> EXERCISE DESCRIPTION:
Go through the entries one line at a time, and gather every line that has the word "agent".
[Start of Attachment]
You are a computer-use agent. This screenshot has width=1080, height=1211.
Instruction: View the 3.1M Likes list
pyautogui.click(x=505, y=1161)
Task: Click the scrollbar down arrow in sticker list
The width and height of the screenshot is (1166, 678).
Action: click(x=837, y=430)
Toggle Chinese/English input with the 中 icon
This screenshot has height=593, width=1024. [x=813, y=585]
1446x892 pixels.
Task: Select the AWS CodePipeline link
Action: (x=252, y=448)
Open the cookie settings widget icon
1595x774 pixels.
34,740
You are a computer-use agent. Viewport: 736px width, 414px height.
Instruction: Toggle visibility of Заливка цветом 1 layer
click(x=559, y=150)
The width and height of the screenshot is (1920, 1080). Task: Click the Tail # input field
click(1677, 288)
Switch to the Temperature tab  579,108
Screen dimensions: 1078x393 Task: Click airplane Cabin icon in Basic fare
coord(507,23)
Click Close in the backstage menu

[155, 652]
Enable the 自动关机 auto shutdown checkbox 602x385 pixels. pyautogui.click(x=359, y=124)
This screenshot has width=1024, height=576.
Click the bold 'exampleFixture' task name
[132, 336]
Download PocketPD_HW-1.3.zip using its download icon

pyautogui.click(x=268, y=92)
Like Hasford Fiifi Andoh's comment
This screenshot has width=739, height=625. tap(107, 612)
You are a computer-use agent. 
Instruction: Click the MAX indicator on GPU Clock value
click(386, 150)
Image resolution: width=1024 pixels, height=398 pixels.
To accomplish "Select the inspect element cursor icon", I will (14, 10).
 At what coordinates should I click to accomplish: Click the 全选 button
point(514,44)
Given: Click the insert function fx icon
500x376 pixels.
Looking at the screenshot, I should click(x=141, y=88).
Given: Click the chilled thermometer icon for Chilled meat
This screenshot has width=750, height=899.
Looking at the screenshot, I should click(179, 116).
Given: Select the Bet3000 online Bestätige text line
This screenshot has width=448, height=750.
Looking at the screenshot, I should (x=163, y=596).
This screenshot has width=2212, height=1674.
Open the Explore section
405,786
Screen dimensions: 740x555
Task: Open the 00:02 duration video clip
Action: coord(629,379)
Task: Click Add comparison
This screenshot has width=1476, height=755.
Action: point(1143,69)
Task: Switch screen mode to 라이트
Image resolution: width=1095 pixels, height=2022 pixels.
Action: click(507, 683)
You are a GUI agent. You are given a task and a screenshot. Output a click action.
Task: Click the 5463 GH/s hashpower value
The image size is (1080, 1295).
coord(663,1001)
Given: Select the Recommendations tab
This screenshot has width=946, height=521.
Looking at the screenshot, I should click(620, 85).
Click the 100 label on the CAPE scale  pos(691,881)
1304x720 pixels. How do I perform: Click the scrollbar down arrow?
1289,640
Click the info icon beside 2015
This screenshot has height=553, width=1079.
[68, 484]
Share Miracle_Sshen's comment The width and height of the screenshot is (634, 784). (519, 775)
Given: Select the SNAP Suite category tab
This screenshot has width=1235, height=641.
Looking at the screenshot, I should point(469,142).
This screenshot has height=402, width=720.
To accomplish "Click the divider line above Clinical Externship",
[End of Attachment]
> WRITTEN RESPONSE:
You are a computer-use agent. This screenshot has width=1080, height=1211.
You are a computer-use agent. Viewport: 736px width, 414px height.
You are a computer-use agent. 
You are a GUI agent. You are given a task and a screenshot. Output a click action.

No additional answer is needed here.